El cuaderno era una especie de diario. Dispersos en él, Álvaro había anotado sus últimas impresiones, sus emociones, sus vivencias. Fue así como fui comprendiendo sus razones, sus motivos, la posible razón de su suicidio.
Me acerco a ti como quien arriba después de un largo viaje a la Tierra Prometida. Mi boca desciende por tu cuello y de pronto me encuentro con la constelación de Orión. Las Pléyades, distantes, primigenias, anidan entre tus senos.
Andrómeda y otras galaxias desconocidas se arremolinan sutilmente en tus caderas. Tu corazón es el pulsar que marca el tiempo del deseo. Sirio me observa en la comisura de tus labios. Así es como me pierdo en el Cosmos de tu cuerpo.
La primera vez que vi a Dazana, acababa de llegar del sur con Álvaro. Marisa afirmaba, con la rabia del despecho, que esa sirvienta era su amante, que la había conocido en el pueblo de sus familiares, poco después de su rompimiento. Álvaro nos había invitado a su casa y disfrutábamos maravillados de esa silenciosa belleza. Recuerdo que solíamos intercambiar miradas con la típica complicidad de los varones. El movimiento de sus caderas al alejarse, la visión de sus senos bajo el escote, cuando se inclinaba a recoger los platos, nos dejaban boquiabiertos.
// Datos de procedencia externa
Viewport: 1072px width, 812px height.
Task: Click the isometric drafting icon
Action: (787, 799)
Más de una de nuestras mujeres se sonrojaba al verla caminar, ondulante y exacta como un felino, para perderse en la cocina.
Nos gustaba bromear sobre el asunto: todos queríamos tener una sirvienta como Dazana. Verónica a menudo me decía que era imposible que esa mujer viviera con Álvaro y que no pasara nada.
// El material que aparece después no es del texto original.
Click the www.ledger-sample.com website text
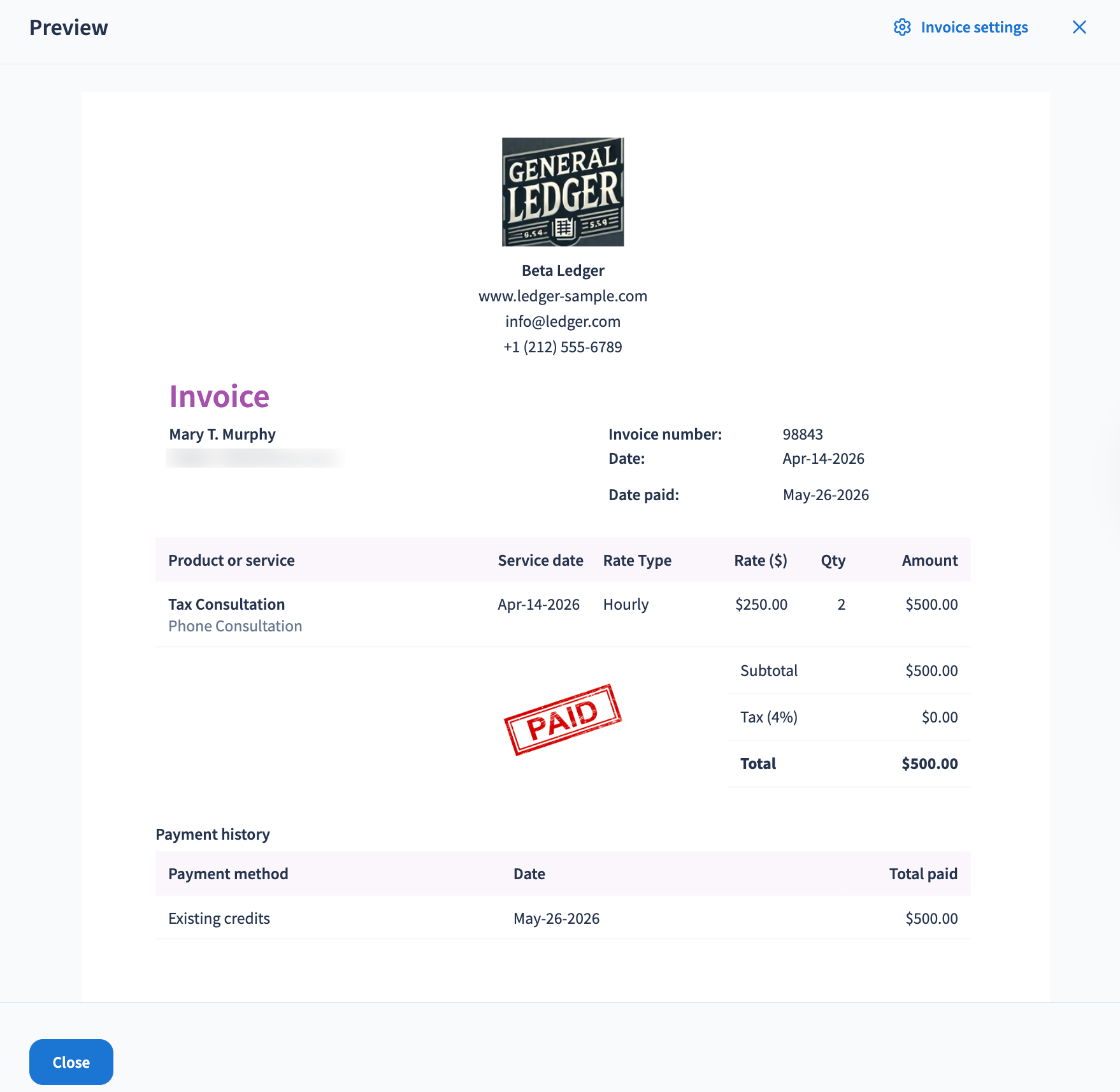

—Conociendo a Álvaro... Yo creo
que algo está sucediendo. ¿No has visto cómo lo mira esa mujer? Se lo come con los ojos. Seguro está enamorada de él. Y Álvaro se aprovecha… —concluía con una mirada a un tiempo cómplice y avergonzada.
Yo también me quedaba pensando en las cosas que pasarían cuando se quedaban solos, después de una cena rociada con largos tragos de vino. Sin embargo, pronto me olvidaba de eso: Verónica y yo estábamos apenas empezando a vivir juntos y esas noches me hundía en sus brazos sin pensar ya más en Álvaro y Dazana. Estábamos enamorados. No queríamos saber de otras historias.
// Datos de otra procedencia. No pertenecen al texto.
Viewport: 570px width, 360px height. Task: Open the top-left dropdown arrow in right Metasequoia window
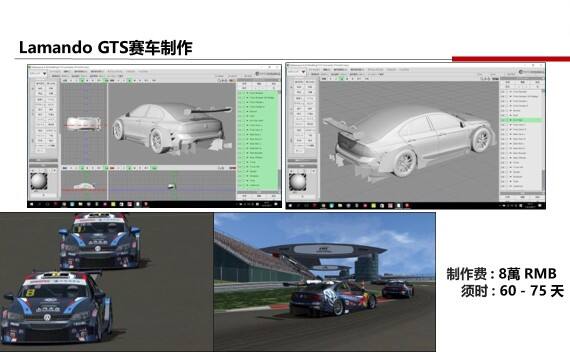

La veo entrar en silencio a mi cuarto. No habla. No dice nada. Escucha todo lo que le digo con atención. Cumple con sus obligaciones, se somete, y sin embargo permanece más allá, fuera de mi alcance, innecesariamente cruel y silenciosa.
Sus ojos… No puedo describir esos ojos, imposible definirlos, como los matices del océano, como el color de un bosque cuando la sombra de las nubes se proyecta sobre las copas de los árboles al atardecer.